フェリオール伯爵領
フェリオール伯爵領。旧王領の一つであり現在はフェリオール伯爵、ロズウェルト・フェリオールが治めている。
領境の半分を隣国カデスと接し、もう半分をアルンブルの森に面している。
嘗てカデスとの戦争で被害が大きかった地域の一つであるが、アルンブルの森付近の豊かな土壌と、森からの恵みにより比較的早いうちに領内を建て直すことができた地でもある。
だが、それでも戦場となった土地では未だに戦前の状態に戻ることが叶わずにいるのであった。
早苗たちがフェリオール領へ入って二日目、必要な挨拶等は昨日済ませてしまっているので、領主の館がある街を見て回る事になった。
ルファ国の領は日本の県とよく似た形態をしており、領主が知事、領主館が県庁、そしてそれがある街が県庁所在地とほぼ同じであるようだった。
それ以外にも大小の街や村が存在しており、そこは村長や町長が纏めている。

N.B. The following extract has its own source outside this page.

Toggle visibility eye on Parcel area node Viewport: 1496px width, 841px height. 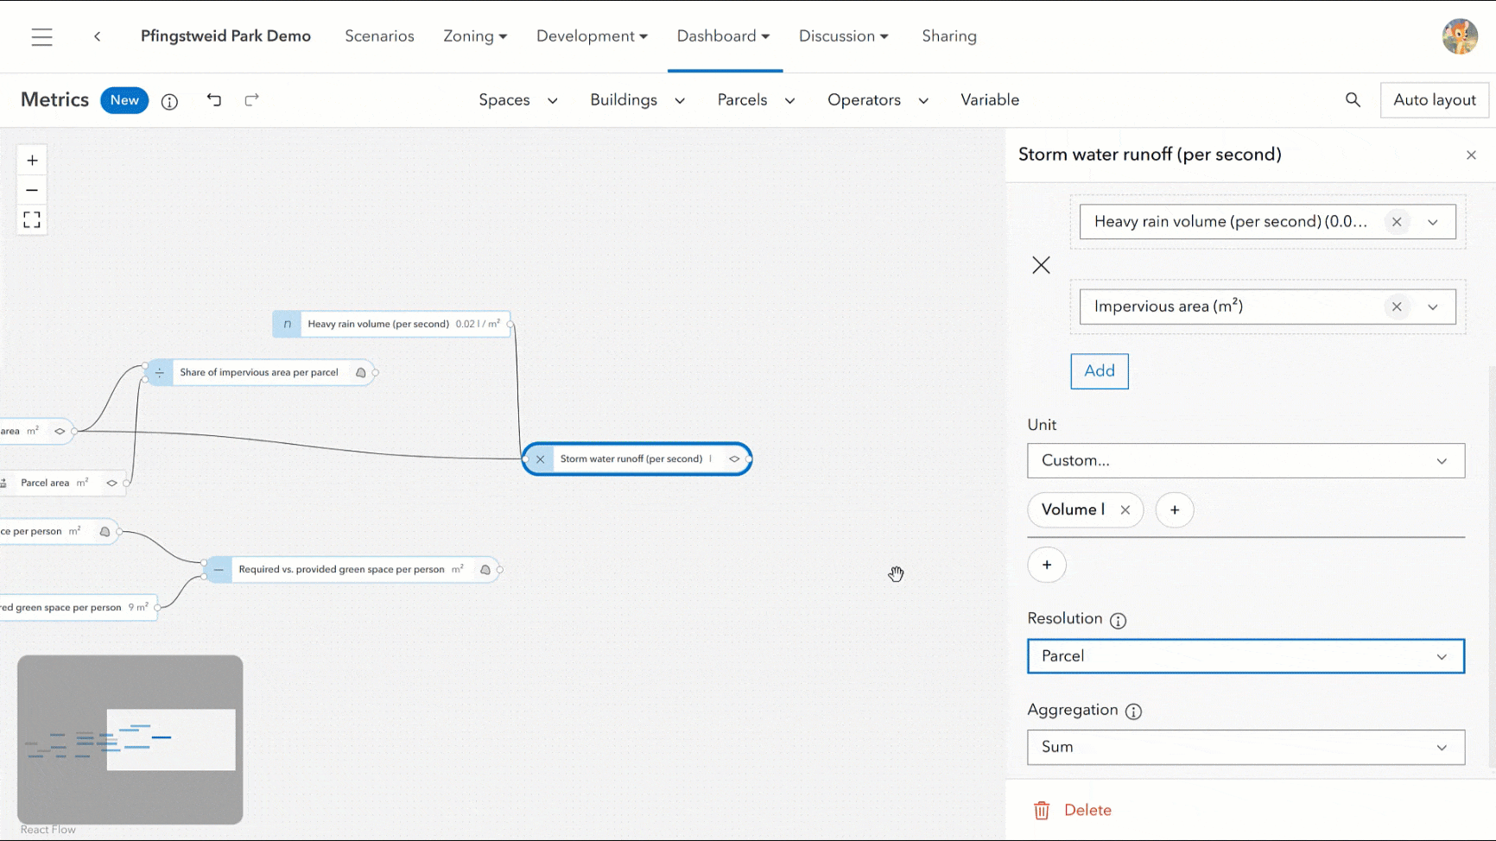[111, 483]

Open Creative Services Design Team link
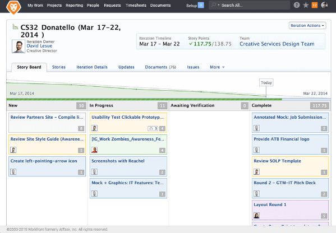point(277,44)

そしてそれらを統括するのが各領の領主である。
国によって多少の違いがあるのと、日本と違い世襲制ではあるがルファ国、メラリア公国、ラジェス国ではこの認識でいて問題はない。
カデスは各部族によって纏まっており、常にどの部族が首長となるかで小競り合いが絶えないとのことで、部族間の仲も余り良くはないそうだ。

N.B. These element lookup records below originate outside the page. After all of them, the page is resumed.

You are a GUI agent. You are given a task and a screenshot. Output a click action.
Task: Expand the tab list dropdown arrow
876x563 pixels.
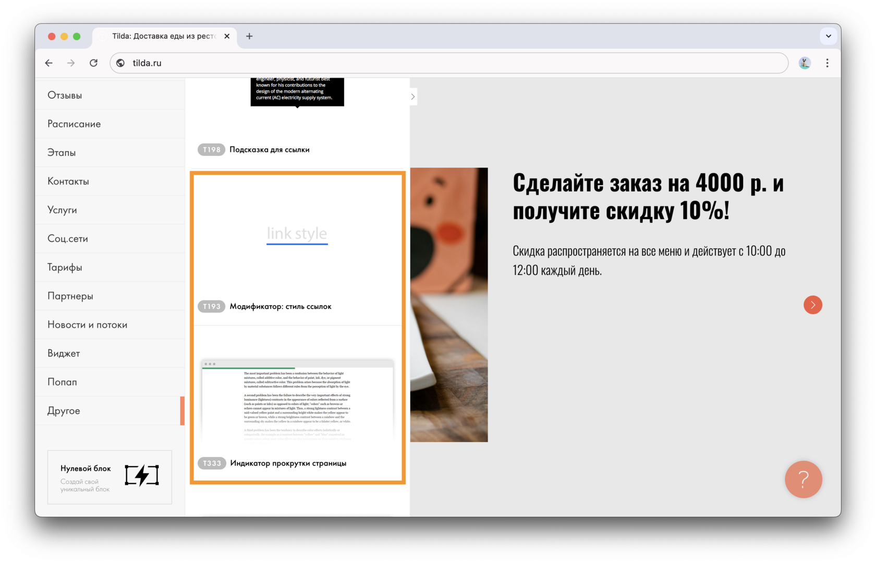(828, 36)
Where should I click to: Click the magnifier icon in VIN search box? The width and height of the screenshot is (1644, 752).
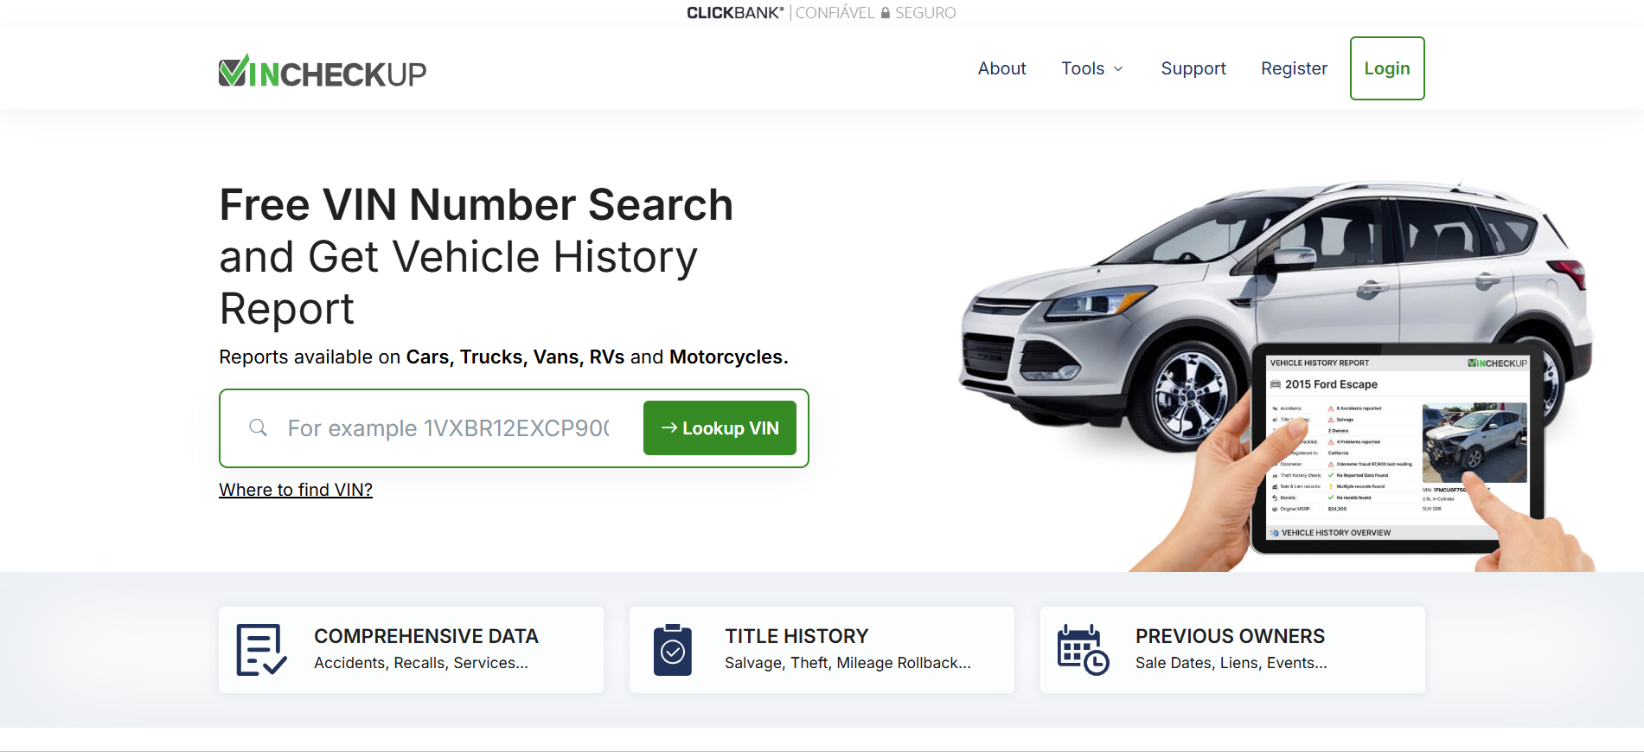pyautogui.click(x=258, y=427)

「フェリオール領は王都から離れておりますし、アルンブルの森が近いですので、城下とは雰囲気もずいぶん違うと聞いておりますわ」
そう言ってルッティアは瞳を輝かせる。ショッピングが好きな女性が多いのは異世界でも同じであり、彼女も例に漏れずそうらしい。
「うん、楽しみだね」
早苗としては、ずっと王城に閉じ籠っており、漸く街に出たと思ったら立て続けに小旅行に出掛けた様なものであり、本当の意味でこの国を知る第一歩と言って過言でないのだ。

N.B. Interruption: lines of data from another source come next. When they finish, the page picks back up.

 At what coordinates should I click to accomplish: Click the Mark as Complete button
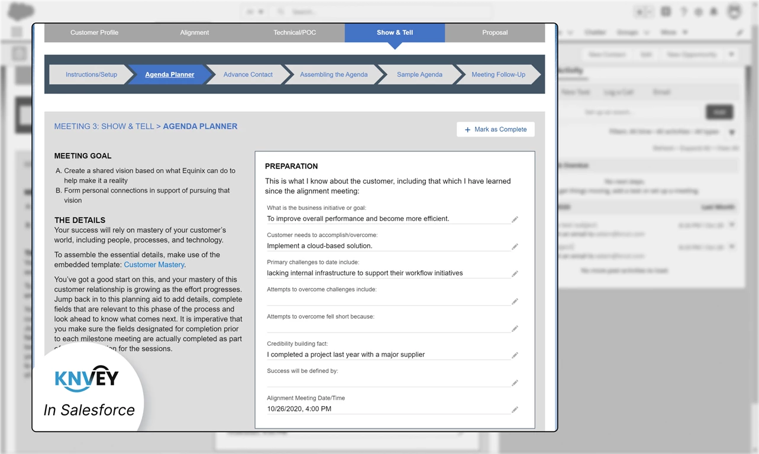[495, 129]
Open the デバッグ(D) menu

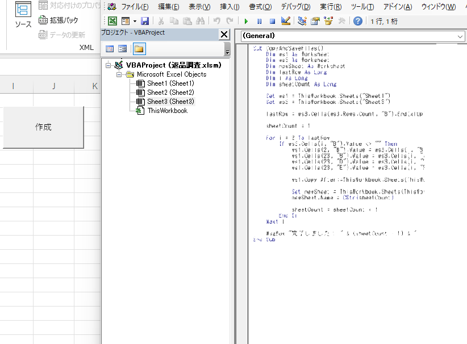pyautogui.click(x=295, y=7)
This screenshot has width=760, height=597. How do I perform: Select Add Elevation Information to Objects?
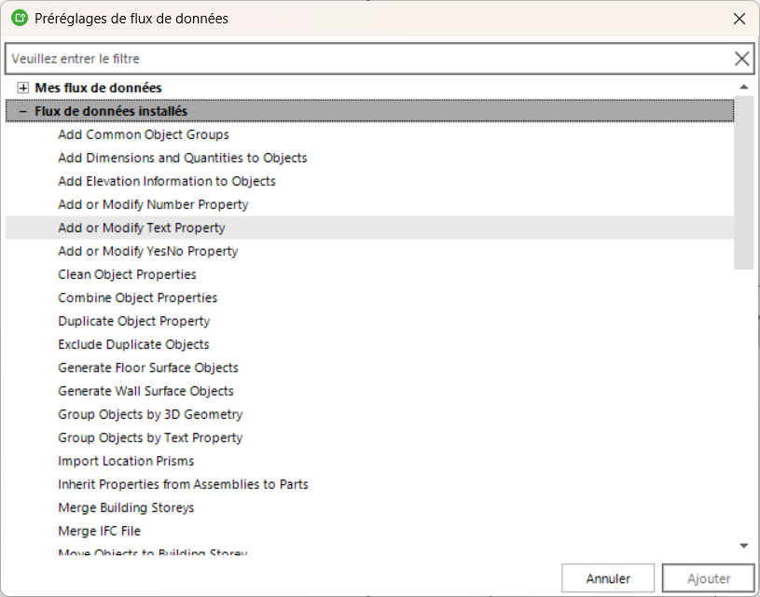(x=167, y=181)
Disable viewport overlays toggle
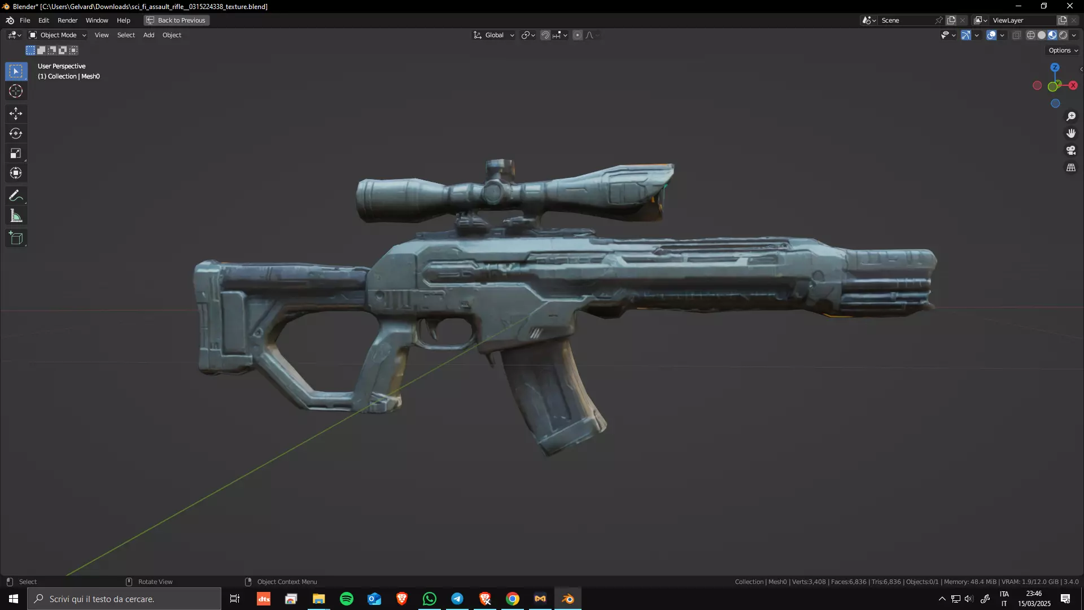This screenshot has width=1084, height=610. 991,35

状況に流されるようにここまで来たのだが、それでも許される限りは自分の意思で選んできたつもりだ。
だがきちんと自身の目で見て、感じて決めた訳ではなく、あくまでも話に聞いただけの状態でここまで来てしまっていることが気になっていた。
だからこそ、今回の挨拶回りは自分の目で今自分が生きている国を、世話になっている人々を知るチャンスだと早苗は感じているのだった。
「では参りましょうか」
ルッティアに促され、領主館に用意された客室を出る。扉の外ではシスが待機していた。
「お待たせしました、シスさん」
「とんでもございません、姫」
シスはそう言って方膝をつき早苗の手を取る。この挨拶回りに出て以来、彼は人目のあるところではこの芝居がかった気障ったらしい態度を取っている。
早苗は今はまだ他国の賓客ーーそれも自国の宰相の婚約者の肩書きまでついているーーと言う立場だからだと説明されたので、多少むず痒くなるが仕方がないことなのだと受け入れた。
(最初はむず痒い所かうすら寒かったけど……慣れるもんだな)
出発前にシスから聞かされていたので、何とか表情に出なかったものの今までの態度との違いに軽く鳥肌がたってしまったのだ。
最も、側にいたルッティアはシスの外見に余りにも似合っているその態度に見惚れていたが。
そして今、シスはルッティアだけでなく領主館で働く侍女たちもすっかり魅了してしまっているようだった。
早苗は以前、陽介と幼馴染みに気障ったらしい言動をする男は危険だから必要以上に近付くなと言われ続けていたので、“ああ、こう言う事を普段からする人の事言ってたんだな”と今更ながら実感した程度だ。
「それでは参りましょうか? 姫」
「はい。今日もよろしくお願いします」
シスは早苗を優雅にエスコートする。最初は恥ずかしくて仕方がなかったのだが、これも慣れてしまえば自分一人で歩くよりボロが出にくいしいいだろうと思えるようになってきた。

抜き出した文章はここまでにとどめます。